GitLab 18.4 boosts AI workflow tools & strengthens security

GitLab has launched its 18.4 release, introducing enhancements aimed at streamlining developer workflows, supporting AI-driven development, and improving security and governance over artificial intelligence usage.

The release expands several core AI-native features, including enabling the building and sharing of custom agents, navigating codebases using a Knowledge Graph, and optimising feature performance through model selection. The update is intended to support developer teams by providing tools that keep workflows efficient while addressing security and organisational needs.

Custom agents and AI catalog

Among the main additions in GitLab 18.4 is the GitLab Duo AI Catalog. This serves as a centralised library where teams can develop, share, and collaborate on custom-built agents across their organisation. The aim is to foster a structured approach to automating routine tasks and enable knowledge sharing within software teams.

This builds on the previous GitLab release, 18.3, which, according to the company, established foundations for human-AI collaboration. The earlier release featured integrations of tools such as Claude Code, Codex CLI, Amazon Q CLI, and Gemini CLI as native components within GitLab, along with the introduction of the GitLab Model Context Protocol (MCP) server in collaboration with Cursor. Additionally, 18.3 included workflows like Issue to MR and Convert CI File for Jenkins Flows, targeting common challenges encountered by development teams.

Knowledge Graph for codebase navigation

The new Knowledge Graph functionality "transforms how developers and agents understand and navigate complex codebases, providing a connected map of the entire project linking files, routes, and references across the software development lifecycle." GitLab states that this feature is intended to reduce the time required to understand large or unfamiliar codebases, making it easier for engineers to work on shared projects and for AI agents to contribute effectively.

Model selection and expanded controls

Another update in this release is the general availability of GitLab Duo model selection. This gives customers direct control over which large language models (LLMs) power GitLab Duo.
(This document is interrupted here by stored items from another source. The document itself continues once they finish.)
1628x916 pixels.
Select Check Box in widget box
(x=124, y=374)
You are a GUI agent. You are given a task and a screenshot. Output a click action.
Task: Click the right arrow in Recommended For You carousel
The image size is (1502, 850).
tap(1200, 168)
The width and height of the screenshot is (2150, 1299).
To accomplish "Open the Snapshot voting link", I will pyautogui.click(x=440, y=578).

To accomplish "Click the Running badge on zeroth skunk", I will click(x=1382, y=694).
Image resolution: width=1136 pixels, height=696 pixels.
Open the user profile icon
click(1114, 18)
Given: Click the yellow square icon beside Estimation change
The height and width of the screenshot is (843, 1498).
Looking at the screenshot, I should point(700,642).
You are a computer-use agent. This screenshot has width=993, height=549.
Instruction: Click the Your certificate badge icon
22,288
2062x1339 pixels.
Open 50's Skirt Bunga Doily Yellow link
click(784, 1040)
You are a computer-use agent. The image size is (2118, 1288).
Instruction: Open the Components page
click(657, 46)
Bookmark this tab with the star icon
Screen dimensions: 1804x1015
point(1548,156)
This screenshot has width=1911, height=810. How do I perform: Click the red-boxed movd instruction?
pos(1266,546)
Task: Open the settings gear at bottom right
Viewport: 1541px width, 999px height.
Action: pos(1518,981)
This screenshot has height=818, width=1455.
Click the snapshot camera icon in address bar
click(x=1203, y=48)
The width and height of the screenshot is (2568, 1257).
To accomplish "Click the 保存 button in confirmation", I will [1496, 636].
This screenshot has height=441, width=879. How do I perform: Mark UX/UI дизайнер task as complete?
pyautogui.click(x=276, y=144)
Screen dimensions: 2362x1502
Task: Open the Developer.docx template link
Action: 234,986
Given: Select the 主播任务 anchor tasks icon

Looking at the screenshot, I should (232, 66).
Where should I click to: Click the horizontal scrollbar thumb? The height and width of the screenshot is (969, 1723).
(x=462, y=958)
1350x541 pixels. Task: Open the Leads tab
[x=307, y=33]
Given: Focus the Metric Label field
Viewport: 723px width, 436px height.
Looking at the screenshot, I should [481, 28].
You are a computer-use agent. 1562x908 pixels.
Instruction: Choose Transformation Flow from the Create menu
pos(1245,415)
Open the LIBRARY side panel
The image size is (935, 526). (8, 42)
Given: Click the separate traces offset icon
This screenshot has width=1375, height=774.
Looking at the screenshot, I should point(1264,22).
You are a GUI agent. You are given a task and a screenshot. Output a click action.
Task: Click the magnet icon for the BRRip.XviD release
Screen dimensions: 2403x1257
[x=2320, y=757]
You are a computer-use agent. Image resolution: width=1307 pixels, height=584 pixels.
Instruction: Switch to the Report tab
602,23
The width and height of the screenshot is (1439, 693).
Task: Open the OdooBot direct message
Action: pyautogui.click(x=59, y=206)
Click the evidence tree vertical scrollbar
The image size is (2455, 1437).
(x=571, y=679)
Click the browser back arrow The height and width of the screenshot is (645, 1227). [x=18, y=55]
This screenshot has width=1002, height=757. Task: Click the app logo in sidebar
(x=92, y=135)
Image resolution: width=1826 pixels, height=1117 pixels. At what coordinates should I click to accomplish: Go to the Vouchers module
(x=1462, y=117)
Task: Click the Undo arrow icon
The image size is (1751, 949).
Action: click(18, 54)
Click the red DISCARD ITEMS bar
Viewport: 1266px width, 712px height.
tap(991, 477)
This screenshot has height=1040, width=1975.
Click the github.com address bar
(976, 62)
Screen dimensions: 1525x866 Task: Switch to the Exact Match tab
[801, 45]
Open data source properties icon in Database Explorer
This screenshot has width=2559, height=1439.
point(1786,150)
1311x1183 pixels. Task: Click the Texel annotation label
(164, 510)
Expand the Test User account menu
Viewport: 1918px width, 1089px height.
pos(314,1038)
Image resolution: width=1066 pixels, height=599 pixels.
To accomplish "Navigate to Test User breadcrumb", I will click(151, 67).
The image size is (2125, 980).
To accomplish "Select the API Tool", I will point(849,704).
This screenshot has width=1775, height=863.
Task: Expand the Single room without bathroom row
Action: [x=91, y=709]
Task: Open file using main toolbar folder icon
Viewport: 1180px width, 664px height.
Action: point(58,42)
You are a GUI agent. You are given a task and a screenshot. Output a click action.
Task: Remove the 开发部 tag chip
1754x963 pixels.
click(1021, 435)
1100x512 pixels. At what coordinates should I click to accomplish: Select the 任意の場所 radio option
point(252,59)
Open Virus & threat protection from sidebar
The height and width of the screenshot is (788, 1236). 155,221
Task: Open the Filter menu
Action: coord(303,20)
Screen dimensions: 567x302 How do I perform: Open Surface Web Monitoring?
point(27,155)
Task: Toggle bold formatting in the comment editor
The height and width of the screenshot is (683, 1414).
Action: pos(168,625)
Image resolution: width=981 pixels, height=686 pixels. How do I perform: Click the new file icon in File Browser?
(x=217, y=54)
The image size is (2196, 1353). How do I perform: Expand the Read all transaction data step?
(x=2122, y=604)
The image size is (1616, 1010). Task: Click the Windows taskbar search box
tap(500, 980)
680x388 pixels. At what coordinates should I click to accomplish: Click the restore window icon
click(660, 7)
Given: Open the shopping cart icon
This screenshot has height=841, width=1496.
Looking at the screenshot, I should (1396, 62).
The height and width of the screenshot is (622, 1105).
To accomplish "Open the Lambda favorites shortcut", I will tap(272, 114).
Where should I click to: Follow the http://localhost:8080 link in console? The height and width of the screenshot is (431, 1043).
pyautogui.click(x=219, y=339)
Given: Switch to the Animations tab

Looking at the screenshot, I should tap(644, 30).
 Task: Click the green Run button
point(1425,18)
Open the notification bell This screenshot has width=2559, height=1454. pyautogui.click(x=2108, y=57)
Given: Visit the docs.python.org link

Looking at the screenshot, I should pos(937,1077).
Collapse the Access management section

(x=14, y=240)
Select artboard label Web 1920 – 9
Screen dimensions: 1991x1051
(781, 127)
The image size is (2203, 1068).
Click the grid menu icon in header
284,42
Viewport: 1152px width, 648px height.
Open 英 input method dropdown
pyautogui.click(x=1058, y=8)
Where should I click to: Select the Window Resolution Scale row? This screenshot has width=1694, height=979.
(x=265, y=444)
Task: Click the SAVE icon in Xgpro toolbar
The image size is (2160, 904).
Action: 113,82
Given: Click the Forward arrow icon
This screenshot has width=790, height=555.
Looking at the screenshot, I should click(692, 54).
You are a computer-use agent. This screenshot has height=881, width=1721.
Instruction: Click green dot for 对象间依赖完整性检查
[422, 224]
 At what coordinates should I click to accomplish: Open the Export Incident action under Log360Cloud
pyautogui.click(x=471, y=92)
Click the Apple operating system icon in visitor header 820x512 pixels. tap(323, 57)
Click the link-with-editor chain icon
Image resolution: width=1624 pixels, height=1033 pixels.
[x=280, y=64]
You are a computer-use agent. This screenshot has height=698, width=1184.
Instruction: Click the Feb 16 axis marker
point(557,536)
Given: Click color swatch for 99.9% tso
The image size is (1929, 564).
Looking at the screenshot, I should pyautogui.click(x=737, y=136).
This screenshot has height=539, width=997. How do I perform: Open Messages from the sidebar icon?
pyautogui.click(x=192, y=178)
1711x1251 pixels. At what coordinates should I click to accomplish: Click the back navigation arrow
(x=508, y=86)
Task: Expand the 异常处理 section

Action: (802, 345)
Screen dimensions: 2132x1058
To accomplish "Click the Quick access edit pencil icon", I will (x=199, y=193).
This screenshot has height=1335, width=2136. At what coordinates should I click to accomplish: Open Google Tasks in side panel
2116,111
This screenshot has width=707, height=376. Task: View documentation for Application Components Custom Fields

Teams can now "select the models of their choice, apply them across the organisation, or tailor them per feature." This flexibility is designed to help organisations balance performance and security considerations when using AI features in their development environments.

Agentic Chat and improved transparency

With 18.4, GitLab has updated its Agentic Chat system to improve both the user experience and the transparency of automated agent workflows. Enhanced session management now provides richer session detail, including job logs, user information, and tool metadata. These improvements, GitLab says, are intended to give "critical transparency into how agents are working on behalf of users."

Pipelines and business alignment

The Fix Failed Pipelines Flow with business awareness is another key part of the 18.4 release. This feature combines technical analysis with "strategic context to maintain green pipelines." The process includes features such as business-aware failure detection, contextual root cause analysis, strategic fix prioritisation, and workflow-integrated resolution that automatically creates merge requests. According to GitLab, these changes are aimed at ensuring that pipeline status remains aligned with business objectives, while maintaining review processes and contextual prioritisation.

Security, governance and context exclusion

Security and governance remain a focus in the 18.4 release, particularly regarding AI usage. The update introduces Context Exclusion, allowing project-level settings to "exclude specific files or paths from AI access, protecting sensitive data while supporting AI-driven workflows." This measure enables organisations to leverage AI tools without compromising confidential or regulated project data.

GitLab 18.4 aims to make the day-to-day experience of developers smoother, smarter, and more secure, with features such as reusable agents and business-aware pipeline fixes designed to help teams maintain flow while balancing speed, security, and control.

GitLab's latest features are designed to address the needs of enterprise software development teams working to implement AI securely and productively within fast-paced delivery pipelines.